UNPRECEDENTED REALITIES AS JURY TRIALS RESUME
After a COVID-induced hiatus, jury trials resumed in New Orleans. While OPDA prosecutors are ready to get back to court, the office is faced with some unprecedented realities. This includes an unprecedented case backlog with 150 cases scheduled for trial in March 2022 alone; this is compared to only forty-eight jury trials that took place in all of 2019. Additionally, this includes an unprecedented DNA backlog with the State; the DNA backlog across Louisiana includes over 2,000 cases. OPDA is waiting on key evidence in a number of cases. Additionally, OPDA is tackling some of the most difficult cases inherited including retrying sixty reversals based on Ramos v. Louisiana, cases where the office was unable to procure unanimous jury verdicts when they were originally tried years ago.

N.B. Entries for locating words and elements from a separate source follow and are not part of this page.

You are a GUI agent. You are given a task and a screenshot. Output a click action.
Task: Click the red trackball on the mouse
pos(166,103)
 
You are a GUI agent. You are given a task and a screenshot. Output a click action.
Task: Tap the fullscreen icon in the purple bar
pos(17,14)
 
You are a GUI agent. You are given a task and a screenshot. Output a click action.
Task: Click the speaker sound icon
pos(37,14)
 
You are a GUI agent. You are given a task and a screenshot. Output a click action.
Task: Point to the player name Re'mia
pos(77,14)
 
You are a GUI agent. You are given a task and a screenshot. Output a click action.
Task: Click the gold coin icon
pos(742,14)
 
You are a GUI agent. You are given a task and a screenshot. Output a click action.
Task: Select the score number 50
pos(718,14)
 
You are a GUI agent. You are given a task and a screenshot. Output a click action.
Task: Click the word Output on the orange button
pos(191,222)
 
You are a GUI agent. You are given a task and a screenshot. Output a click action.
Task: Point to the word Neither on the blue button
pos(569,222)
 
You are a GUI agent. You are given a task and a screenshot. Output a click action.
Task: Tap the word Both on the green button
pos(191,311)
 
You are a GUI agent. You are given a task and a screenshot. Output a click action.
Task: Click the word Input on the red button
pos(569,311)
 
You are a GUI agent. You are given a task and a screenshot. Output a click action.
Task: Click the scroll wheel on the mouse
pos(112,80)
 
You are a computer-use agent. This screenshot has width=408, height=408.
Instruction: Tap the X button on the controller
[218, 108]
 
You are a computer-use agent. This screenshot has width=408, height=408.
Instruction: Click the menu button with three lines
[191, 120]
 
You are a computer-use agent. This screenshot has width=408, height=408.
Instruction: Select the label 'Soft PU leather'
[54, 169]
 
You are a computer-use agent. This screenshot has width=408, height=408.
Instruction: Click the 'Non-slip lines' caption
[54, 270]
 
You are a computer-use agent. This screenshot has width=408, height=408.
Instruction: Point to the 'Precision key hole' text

As the caseload increases, OPDA needs additional staff, funding, and resources. District Attorney Williams continues to double down on his request to the New Orleans City Council and Mayor LaToya Cantrell to fund our requests for additional lawyers, more DNA testing analysts, and Cold Case funding to improve OPDA’s capacity and help prosecutors build stronger cases. The City of New Orleans has millions of dollars sitting in City coffers from the federal government that are earmarked for this exact need that are not being spent. OPDA needs immediate action to hire more people to handle this increased workload.

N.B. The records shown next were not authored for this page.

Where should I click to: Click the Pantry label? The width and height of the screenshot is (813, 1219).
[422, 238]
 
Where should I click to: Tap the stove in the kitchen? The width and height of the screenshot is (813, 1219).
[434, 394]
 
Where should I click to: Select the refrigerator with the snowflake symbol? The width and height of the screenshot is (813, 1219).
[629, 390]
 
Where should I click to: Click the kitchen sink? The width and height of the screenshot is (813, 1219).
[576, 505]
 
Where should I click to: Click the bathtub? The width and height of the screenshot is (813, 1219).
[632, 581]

“We are prosecutors. Trying cases in front of a jury is what we do, so we are excited to be back to court. However, we are faced with some of the most unprecedented challenges this office has ever seen. From an increased case load to a large DNA backlog, our office needs support, and resources from City leadership,” said District Attorney Williams. “These times are absolutely the most challenging we’ve faced in recent history, but we are holding those who commit violent offenses accountable and securing justice for the victims and their families. This office will be steadfast in restoring trust in our Criminal Legal System by securing convictions in some of the most difficult cases as well as addressing decades of indifference to the concerns of community.”